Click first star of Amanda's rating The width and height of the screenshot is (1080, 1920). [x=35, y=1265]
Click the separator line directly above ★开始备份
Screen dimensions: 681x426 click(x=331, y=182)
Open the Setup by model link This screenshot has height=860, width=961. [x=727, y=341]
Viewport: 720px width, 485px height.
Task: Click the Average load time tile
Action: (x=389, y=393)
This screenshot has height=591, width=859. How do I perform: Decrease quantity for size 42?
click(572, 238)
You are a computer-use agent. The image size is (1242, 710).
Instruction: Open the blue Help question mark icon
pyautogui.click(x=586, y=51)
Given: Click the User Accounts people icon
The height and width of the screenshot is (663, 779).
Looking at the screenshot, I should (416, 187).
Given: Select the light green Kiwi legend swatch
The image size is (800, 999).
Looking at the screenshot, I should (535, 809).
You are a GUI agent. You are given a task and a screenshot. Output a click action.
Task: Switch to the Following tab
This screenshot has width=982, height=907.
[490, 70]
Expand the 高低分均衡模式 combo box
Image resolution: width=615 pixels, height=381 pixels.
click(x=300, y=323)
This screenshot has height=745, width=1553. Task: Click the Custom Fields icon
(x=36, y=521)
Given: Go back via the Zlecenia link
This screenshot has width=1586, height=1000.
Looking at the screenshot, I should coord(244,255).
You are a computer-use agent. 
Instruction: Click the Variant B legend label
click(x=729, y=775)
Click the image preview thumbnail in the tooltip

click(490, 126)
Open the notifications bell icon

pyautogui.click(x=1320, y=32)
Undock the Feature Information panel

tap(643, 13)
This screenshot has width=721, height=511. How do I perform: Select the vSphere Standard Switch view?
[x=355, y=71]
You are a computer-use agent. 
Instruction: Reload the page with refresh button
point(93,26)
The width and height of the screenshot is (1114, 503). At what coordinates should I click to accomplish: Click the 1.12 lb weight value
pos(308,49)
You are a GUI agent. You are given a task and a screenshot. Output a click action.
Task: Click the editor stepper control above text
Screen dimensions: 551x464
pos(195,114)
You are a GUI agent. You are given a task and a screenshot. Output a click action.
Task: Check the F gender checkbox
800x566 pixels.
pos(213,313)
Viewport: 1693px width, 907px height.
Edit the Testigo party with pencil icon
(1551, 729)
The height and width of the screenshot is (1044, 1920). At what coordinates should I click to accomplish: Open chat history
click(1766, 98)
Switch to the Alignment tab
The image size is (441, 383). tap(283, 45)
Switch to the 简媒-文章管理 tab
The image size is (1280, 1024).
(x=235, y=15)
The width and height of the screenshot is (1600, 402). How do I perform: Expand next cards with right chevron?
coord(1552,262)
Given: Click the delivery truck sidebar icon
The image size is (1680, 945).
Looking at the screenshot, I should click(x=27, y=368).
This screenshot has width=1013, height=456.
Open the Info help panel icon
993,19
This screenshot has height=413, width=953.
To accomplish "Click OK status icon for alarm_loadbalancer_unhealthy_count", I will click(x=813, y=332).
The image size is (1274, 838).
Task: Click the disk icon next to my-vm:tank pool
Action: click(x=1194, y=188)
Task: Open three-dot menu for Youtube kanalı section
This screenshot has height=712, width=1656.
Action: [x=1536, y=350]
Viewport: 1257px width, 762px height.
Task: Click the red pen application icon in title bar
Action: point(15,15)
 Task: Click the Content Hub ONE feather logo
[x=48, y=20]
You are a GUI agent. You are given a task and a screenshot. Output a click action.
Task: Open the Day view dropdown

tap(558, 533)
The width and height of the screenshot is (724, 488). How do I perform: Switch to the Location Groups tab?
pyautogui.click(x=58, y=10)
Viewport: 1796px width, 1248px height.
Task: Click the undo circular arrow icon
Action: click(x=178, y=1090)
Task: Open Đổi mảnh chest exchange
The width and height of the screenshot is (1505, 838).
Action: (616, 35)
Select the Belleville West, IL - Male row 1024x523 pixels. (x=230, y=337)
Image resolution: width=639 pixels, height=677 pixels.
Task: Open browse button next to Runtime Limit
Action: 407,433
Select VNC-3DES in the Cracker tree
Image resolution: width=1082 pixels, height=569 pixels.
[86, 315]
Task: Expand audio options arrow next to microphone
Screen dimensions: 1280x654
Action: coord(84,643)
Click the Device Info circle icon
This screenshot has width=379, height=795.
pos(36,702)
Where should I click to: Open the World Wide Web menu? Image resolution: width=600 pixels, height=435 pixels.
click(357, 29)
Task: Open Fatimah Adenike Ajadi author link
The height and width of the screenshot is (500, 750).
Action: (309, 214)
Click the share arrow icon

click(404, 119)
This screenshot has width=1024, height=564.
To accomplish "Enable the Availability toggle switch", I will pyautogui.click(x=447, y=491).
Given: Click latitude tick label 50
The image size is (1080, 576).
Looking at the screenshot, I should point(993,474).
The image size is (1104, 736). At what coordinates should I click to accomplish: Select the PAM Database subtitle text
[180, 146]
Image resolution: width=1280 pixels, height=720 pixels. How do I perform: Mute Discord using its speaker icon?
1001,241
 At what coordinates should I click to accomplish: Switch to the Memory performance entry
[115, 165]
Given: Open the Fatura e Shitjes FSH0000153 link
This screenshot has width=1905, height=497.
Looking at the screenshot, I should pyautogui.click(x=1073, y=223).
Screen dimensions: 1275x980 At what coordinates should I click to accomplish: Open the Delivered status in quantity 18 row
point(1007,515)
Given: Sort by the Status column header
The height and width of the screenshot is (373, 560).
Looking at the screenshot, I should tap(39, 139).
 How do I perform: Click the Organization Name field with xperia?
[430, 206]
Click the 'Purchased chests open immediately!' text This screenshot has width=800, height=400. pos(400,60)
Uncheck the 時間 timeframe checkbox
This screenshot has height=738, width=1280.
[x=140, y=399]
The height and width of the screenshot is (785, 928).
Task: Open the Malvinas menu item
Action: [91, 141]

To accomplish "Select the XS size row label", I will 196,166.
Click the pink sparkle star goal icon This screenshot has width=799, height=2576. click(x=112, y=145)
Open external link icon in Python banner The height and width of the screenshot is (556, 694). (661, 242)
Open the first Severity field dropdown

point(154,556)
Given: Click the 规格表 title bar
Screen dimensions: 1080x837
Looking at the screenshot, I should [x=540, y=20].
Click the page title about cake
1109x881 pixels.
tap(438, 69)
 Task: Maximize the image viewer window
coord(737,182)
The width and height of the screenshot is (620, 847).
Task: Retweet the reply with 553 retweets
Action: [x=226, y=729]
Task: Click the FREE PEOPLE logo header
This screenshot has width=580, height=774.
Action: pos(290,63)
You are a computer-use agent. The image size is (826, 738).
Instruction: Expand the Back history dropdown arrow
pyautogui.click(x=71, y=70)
***
EXERCISE PROMPT. Please write out all of the records above, character for character.

WRITTEN REPLY.
Click first star of Amanda's rating The width and height of the screenshot is (1080, 1920). [x=35, y=1265]
Click the separator line directly above ★开始备份
Screen dimensions: 681x426 click(x=331, y=182)
Open the Setup by model link This screenshot has height=860, width=961. [x=727, y=341]
Viewport: 720px width, 485px height.
Task: Click the Average load time tile
Action: (x=389, y=393)
This screenshot has height=591, width=859. How do I perform: Decrease quantity for size 42?
click(572, 238)
You are a computer-use agent. The image size is (1242, 710).
Instruction: Open the blue Help question mark icon
pyautogui.click(x=586, y=51)
Given: Click the User Accounts people icon
The height and width of the screenshot is (663, 779).
Looking at the screenshot, I should (416, 187).
Given: Select the light green Kiwi legend swatch
The image size is (800, 999).
Looking at the screenshot, I should (535, 809).
You are a GUI agent. You are given a task and a screenshot. Output a click action.
Task: Switch to the Following tab
This screenshot has width=982, height=907.
[490, 70]
Expand the 高低分均衡模式 combo box
Image resolution: width=615 pixels, height=381 pixels.
click(x=300, y=323)
This screenshot has height=745, width=1553. Task: Click the Custom Fields icon
(x=36, y=521)
Given: Go back via the Zlecenia link
This screenshot has width=1586, height=1000.
Looking at the screenshot, I should coord(244,255).
You are a computer-use agent. 
Instruction: Click the Variant B legend label
click(x=729, y=775)
Click the image preview thumbnail in the tooltip

click(490, 126)
Open the notifications bell icon

pyautogui.click(x=1320, y=32)
Undock the Feature Information panel

tap(643, 13)
This screenshot has width=721, height=511. How do I perform: Select the vSphere Standard Switch view?
[x=355, y=71]
You are a computer-use agent. 
Instruction: Reload the page with refresh button
point(93,26)
The width and height of the screenshot is (1114, 503). At what coordinates should I click to accomplish: Click the 1.12 lb weight value
pos(308,49)
You are a GUI agent. You are given a task and a screenshot. Output a click action.
Task: Click the editor stepper control above text
Screen dimensions: 551x464
pos(195,114)
You are a GUI agent. You are given a task and a screenshot. Output a click action.
Task: Check the F gender checkbox
800x566 pixels.
pos(213,313)
Viewport: 1693px width, 907px height.
Edit the Testigo party with pencil icon
(1551, 729)
The height and width of the screenshot is (1044, 1920). At what coordinates should I click to accomplish: Open chat history
click(1766, 98)
Switch to the Alignment tab
The image size is (441, 383). tap(283, 45)
Switch to the 简媒-文章管理 tab
The image size is (1280, 1024).
(x=235, y=15)
The width and height of the screenshot is (1600, 402). How do I perform: Expand next cards with right chevron?
coord(1552,262)
Given: Click the delivery truck sidebar icon
The image size is (1680, 945).
Looking at the screenshot, I should click(x=27, y=368).
This screenshot has width=1013, height=456.
Open the Info help panel icon
993,19
This screenshot has height=413, width=953.
To accomplish "Click OK status icon for alarm_loadbalancer_unhealthy_count", I will click(x=813, y=332).
The image size is (1274, 838).
Task: Click the disk icon next to my-vm:tank pool
Action: click(x=1194, y=188)
Task: Open three-dot menu for Youtube kanalı section
This screenshot has height=712, width=1656.
Action: [x=1536, y=350]
Viewport: 1257px width, 762px height.
Task: Click the red pen application icon in title bar
Action: point(15,15)
 Task: Click the Content Hub ONE feather logo
[x=48, y=20]
You are a GUI agent. You are given a task and a screenshot. Output a click action.
Task: Open the Day view dropdown

tap(558, 533)
The width and height of the screenshot is (724, 488). How do I perform: Switch to the Location Groups tab?
pyautogui.click(x=58, y=10)
Viewport: 1796px width, 1248px height.
Task: Click the undo circular arrow icon
Action: click(x=178, y=1090)
Task: Open Đổi mảnh chest exchange
The width and height of the screenshot is (1505, 838).
Action: (616, 35)
Select the Belleville West, IL - Male row 1024x523 pixels. (x=230, y=337)
Image resolution: width=639 pixels, height=677 pixels.
Task: Open browse button next to Runtime Limit
Action: 407,433
Select VNC-3DES in the Cracker tree
Image resolution: width=1082 pixels, height=569 pixels.
[86, 315]
Task: Expand audio options arrow next to microphone
Screen dimensions: 1280x654
Action: coord(84,643)
Click the Device Info circle icon
This screenshot has width=379, height=795.
pos(36,702)
Where should I click to: Open the World Wide Web menu? Image resolution: width=600 pixels, height=435 pixels.
click(357, 29)
Task: Open Fatimah Adenike Ajadi author link
The height and width of the screenshot is (500, 750).
Action: (309, 214)
Click the share arrow icon

click(404, 119)
This screenshot has width=1024, height=564.
To accomplish "Enable the Availability toggle switch", I will pyautogui.click(x=447, y=491).
Given: Click latitude tick label 50
The image size is (1080, 576).
Looking at the screenshot, I should point(993,474).
The image size is (1104, 736). At what coordinates should I click to accomplish: Select the PAM Database subtitle text
[180, 146]
Image resolution: width=1280 pixels, height=720 pixels. How do I perform: Mute Discord using its speaker icon?
1001,241
 At what coordinates should I click to accomplish: Switch to the Memory performance entry
[115, 165]
Given: Open the Fatura e Shitjes FSH0000153 link
This screenshot has width=1905, height=497.
Looking at the screenshot, I should pyautogui.click(x=1073, y=223).
Screen dimensions: 1275x980 At what coordinates should I click to accomplish: Open the Delivered status in quantity 18 row
point(1007,515)
Given: Sort by the Status column header
The height and width of the screenshot is (373, 560).
Looking at the screenshot, I should tap(39, 139).
 How do I perform: Click the Organization Name field with xperia?
[430, 206]
Click the 'Purchased chests open immediately!' text This screenshot has width=800, height=400. pos(400,60)
Uncheck the 時間 timeframe checkbox
This screenshot has height=738, width=1280.
[x=140, y=399]
The height and width of the screenshot is (785, 928).
Task: Open the Malvinas menu item
Action: [91, 141]

To accomplish "Select the XS size row label", I will 196,166.
Click the pink sparkle star goal icon This screenshot has width=799, height=2576. click(x=112, y=145)
Open external link icon in Python banner The height and width of the screenshot is (556, 694). (661, 242)
Open the first Severity field dropdown

point(154,556)
Given: Click the 规格表 title bar
Screen dimensions: 1080x837
Looking at the screenshot, I should [x=540, y=20].
Click the page title about cake
1109x881 pixels.
tap(438, 69)
 Task: Maximize the image viewer window
coord(737,182)
The width and height of the screenshot is (620, 847).
Task: Retweet the reply with 553 retweets
Action: [x=226, y=729]
Task: Click the FREE PEOPLE logo header
This screenshot has width=580, height=774.
Action: pos(290,63)
You are a computer-use agent. The image size is (826, 738).
Instruction: Expand the Back history dropdown arrow
pyautogui.click(x=71, y=70)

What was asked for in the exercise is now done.